Last night, I attended the funeral for the wife of our senior pastor, Carol Bugh. It was a very moving service and a fitting celebration of a life well lived. It was held in Edman Chapel on the campus of Wheaton College, and the entire main floor was full. The stories of her life and the testimony of her children were incredible. Her death was truly a deep loss for our community.
This was the first funeral where I was struck by the brevity of life. Part of it was because of how young Carol was. She was only 50. Her children are all under 25, including a son who is in 6th grade. We all expect someone that young to have plenty of life yet to live. Part of it was also the fact that I am now married, and I feel a little bit more like an adult then I did at any of the other funerals I have been to. It dawned on me that I didn’t know how much time I had left to be with my wife, to be with my family, or to be with my friends. Life is unexpected, and it goes faster than we know. All life-long relationships end some time. It is a hard thing to think that one day, either Michelle or I will die. It was in our vows. To be married means that one of you will face the loss of a spouse. I know I took the vow a year ago, but I didn’t realize what it meant until this week. Michelle pointed out that it is interesting that we use so many flowers in funerals. Although they are beautiful, they don’t last long. In a few days, most of them will be withered away. They are the image that the Bible uses to show how quickly our lives pass.

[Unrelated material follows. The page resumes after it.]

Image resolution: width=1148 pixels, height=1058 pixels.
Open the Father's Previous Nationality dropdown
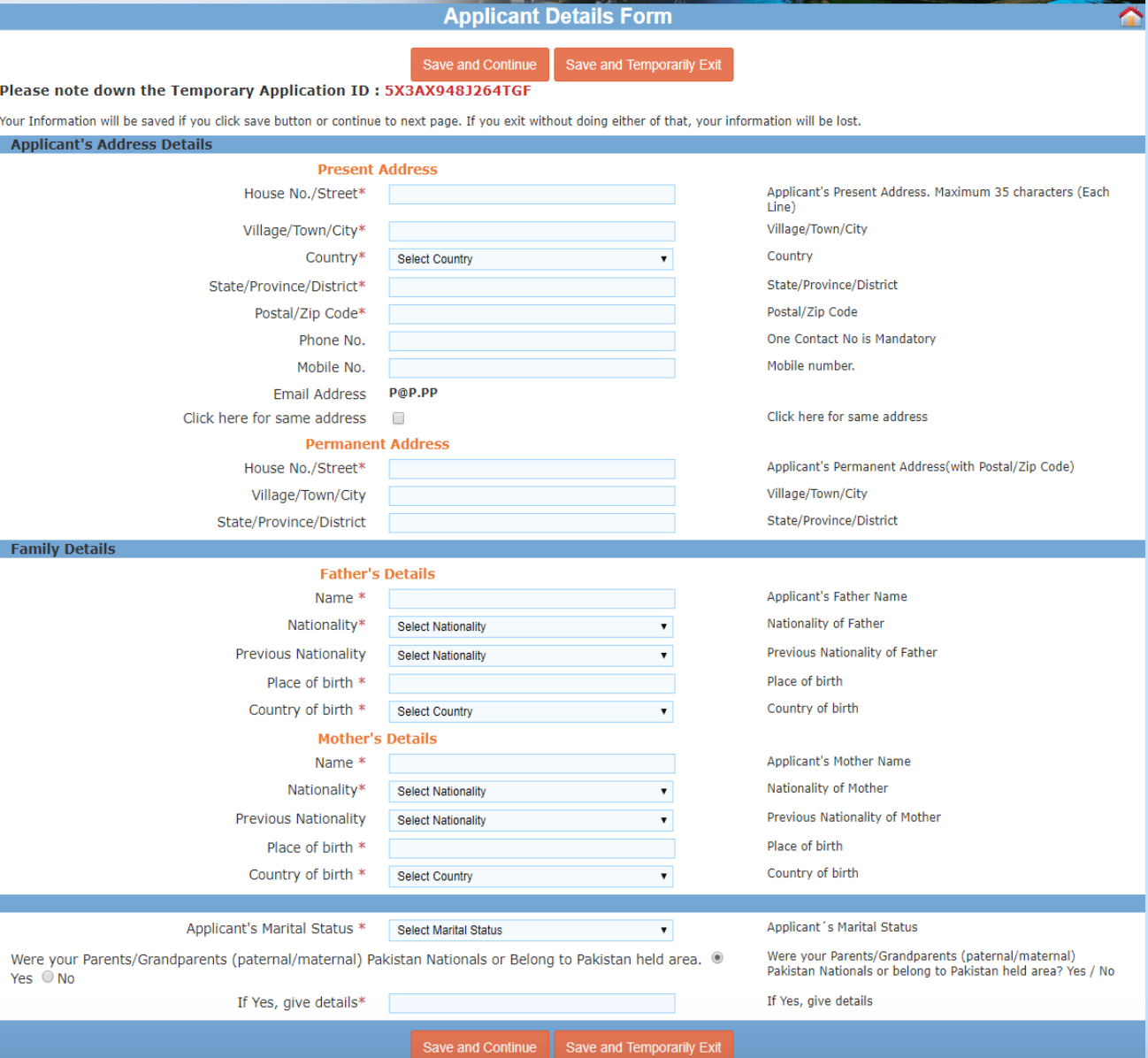[x=531, y=656]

Funerals are very self-conscious events. They happen rarely enough and they are sensitive enough that most people are unsure of what to do when they are at one. Maybe it is just because I am young and haven’t been to enough, it seems like most people are unsure of how to act at a funeral, and so they are very self-conscious. Even though we know we are supposed to wear black, many people are still unsure about whether or not their clothes are appropriate, and they feel self-conscious about that. I, for one, never know what to say at funerals, and I think most people don’t either. I suspect that most people don’t know how to act, how to stand, where to look, or how loud to talk. For an event where we are supposed to be thinking about the life of someone else, at least for me, a lot of time is spent thinking about myself.
They are self-conscious events, though, for another reason, and I think this one is an appropriate self-consciousness. Funerals naturally make us think about our own death, as well as our own funeral. As we contempate the legacy of another person, we wonder what kind of legacy we will leave ourselves. As long as we don’t get too obsessed with this, I think it an appropriate reflection that we need to go through every now and then. We need to ask ourselves, “What will my funeral say about my life?”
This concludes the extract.